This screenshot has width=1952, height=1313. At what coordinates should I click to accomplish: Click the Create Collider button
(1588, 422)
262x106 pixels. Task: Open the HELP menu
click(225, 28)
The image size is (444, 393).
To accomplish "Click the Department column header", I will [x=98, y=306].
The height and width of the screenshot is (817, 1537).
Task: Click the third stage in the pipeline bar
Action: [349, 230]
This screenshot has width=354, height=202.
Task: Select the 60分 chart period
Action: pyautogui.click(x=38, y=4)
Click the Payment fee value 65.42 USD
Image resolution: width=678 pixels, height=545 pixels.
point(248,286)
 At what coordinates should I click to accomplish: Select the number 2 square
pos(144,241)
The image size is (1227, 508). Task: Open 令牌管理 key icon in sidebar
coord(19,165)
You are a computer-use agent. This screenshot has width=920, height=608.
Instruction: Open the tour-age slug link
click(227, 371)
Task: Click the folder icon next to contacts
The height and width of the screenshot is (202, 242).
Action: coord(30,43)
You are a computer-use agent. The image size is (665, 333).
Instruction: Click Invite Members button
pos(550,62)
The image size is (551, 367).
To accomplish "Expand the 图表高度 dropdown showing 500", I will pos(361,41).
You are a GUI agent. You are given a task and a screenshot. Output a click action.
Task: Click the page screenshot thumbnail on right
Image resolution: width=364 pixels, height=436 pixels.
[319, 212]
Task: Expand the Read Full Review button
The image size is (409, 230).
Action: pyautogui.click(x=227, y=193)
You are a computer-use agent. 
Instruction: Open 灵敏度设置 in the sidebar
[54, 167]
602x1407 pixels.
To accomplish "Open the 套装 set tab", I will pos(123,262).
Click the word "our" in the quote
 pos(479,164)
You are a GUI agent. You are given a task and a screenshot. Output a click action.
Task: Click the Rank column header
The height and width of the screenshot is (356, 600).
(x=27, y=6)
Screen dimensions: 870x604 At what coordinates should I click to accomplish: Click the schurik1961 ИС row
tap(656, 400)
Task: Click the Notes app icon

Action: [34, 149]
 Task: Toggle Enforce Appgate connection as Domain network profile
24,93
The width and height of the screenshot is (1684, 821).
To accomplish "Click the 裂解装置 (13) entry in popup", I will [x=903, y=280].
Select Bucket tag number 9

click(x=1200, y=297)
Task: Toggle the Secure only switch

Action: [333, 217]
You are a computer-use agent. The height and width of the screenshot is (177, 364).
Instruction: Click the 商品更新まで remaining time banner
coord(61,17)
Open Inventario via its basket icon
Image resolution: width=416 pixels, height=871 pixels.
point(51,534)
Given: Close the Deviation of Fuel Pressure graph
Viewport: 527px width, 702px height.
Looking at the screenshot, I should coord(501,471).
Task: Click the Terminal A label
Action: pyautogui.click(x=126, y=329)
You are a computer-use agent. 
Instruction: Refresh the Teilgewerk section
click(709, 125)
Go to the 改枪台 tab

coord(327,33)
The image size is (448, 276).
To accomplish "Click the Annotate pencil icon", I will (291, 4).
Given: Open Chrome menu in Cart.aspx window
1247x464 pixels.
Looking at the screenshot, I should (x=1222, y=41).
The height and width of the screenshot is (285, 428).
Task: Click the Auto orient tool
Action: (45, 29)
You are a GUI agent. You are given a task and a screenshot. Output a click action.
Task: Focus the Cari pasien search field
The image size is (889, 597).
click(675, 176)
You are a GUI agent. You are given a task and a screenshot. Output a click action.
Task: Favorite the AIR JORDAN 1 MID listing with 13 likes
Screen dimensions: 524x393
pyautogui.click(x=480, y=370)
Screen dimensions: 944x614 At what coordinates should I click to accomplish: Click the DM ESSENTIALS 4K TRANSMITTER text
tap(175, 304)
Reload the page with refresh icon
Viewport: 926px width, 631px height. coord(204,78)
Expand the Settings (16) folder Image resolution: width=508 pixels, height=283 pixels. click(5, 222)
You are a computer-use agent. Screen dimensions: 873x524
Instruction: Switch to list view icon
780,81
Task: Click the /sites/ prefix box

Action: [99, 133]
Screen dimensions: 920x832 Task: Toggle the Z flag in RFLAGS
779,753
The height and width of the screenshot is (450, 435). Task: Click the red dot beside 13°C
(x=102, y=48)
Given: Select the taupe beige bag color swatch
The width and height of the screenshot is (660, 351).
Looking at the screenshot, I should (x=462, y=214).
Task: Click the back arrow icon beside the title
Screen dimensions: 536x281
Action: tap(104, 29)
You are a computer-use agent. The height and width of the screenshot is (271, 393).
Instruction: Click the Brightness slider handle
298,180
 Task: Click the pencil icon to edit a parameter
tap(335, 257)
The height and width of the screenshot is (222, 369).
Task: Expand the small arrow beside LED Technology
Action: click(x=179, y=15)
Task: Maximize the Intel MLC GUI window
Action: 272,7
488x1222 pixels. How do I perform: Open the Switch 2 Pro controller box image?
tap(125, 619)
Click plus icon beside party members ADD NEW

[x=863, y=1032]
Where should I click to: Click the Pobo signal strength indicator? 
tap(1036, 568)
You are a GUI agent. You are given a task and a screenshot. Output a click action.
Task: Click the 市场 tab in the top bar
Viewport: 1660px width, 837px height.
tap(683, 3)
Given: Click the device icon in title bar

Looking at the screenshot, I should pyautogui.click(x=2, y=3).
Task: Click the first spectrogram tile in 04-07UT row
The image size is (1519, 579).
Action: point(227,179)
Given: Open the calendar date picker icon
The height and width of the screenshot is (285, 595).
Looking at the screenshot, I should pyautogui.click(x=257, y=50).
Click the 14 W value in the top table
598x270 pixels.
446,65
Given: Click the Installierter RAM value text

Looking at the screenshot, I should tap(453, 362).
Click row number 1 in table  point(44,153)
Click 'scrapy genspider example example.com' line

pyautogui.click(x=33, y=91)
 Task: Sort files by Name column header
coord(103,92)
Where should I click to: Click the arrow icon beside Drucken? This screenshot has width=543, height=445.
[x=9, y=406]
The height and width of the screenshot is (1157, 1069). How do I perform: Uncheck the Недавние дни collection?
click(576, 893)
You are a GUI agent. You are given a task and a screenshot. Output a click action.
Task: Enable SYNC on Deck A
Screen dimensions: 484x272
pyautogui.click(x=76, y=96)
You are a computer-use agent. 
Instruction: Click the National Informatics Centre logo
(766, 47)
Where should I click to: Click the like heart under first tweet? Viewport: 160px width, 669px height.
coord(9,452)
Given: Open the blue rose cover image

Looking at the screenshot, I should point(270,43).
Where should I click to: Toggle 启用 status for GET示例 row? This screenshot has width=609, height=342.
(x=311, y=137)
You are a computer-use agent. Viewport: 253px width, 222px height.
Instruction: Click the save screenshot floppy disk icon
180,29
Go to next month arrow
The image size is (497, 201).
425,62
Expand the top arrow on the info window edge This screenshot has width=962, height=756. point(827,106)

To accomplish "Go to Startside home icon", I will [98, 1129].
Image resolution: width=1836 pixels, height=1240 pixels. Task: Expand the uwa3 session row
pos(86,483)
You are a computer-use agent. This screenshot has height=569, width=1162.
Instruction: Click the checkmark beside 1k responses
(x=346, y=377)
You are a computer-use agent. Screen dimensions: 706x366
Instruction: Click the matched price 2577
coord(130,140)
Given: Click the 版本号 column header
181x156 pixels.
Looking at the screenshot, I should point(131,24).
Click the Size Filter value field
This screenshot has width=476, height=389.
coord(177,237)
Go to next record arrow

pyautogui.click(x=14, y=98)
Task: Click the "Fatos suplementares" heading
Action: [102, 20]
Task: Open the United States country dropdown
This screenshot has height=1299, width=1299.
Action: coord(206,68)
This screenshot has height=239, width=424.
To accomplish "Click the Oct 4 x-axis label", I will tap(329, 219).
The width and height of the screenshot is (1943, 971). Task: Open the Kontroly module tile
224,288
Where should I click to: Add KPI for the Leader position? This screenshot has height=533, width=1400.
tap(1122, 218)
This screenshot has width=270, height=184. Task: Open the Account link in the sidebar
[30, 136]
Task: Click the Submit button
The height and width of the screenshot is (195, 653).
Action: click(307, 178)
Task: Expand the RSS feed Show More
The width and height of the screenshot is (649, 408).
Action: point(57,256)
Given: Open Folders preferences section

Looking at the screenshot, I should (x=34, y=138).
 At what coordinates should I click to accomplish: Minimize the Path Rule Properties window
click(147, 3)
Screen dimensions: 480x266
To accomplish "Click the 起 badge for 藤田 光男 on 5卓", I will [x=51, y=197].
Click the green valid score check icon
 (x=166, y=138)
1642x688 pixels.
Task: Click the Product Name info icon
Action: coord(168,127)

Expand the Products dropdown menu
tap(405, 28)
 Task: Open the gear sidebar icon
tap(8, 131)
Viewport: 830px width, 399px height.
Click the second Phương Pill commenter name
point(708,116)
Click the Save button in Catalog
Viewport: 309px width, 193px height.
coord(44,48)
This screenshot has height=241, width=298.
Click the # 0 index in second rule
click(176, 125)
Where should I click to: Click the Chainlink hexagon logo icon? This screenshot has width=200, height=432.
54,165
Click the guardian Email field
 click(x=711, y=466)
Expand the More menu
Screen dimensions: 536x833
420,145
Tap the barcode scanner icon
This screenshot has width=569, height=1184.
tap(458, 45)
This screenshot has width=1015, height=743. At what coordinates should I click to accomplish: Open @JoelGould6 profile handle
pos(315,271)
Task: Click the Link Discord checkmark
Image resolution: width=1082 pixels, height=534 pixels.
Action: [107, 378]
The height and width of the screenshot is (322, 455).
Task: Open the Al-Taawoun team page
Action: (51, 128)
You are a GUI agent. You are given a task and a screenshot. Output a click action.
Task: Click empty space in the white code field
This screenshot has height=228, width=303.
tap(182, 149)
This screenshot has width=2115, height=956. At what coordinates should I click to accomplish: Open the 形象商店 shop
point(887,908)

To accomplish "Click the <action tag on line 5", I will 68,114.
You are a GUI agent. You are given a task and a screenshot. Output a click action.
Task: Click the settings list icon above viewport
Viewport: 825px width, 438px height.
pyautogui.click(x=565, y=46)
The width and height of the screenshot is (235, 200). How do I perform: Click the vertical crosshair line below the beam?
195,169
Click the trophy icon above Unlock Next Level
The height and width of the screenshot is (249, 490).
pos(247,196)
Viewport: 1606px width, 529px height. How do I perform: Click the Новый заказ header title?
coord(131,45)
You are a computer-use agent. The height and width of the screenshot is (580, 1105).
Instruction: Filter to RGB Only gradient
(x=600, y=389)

· · · · · · ·

-- Exercise prompt --
Every line in the data above that includes the word "More" should be copied.

-- Task output --
Task: Expand the RSS feed Show More
Expand the More menu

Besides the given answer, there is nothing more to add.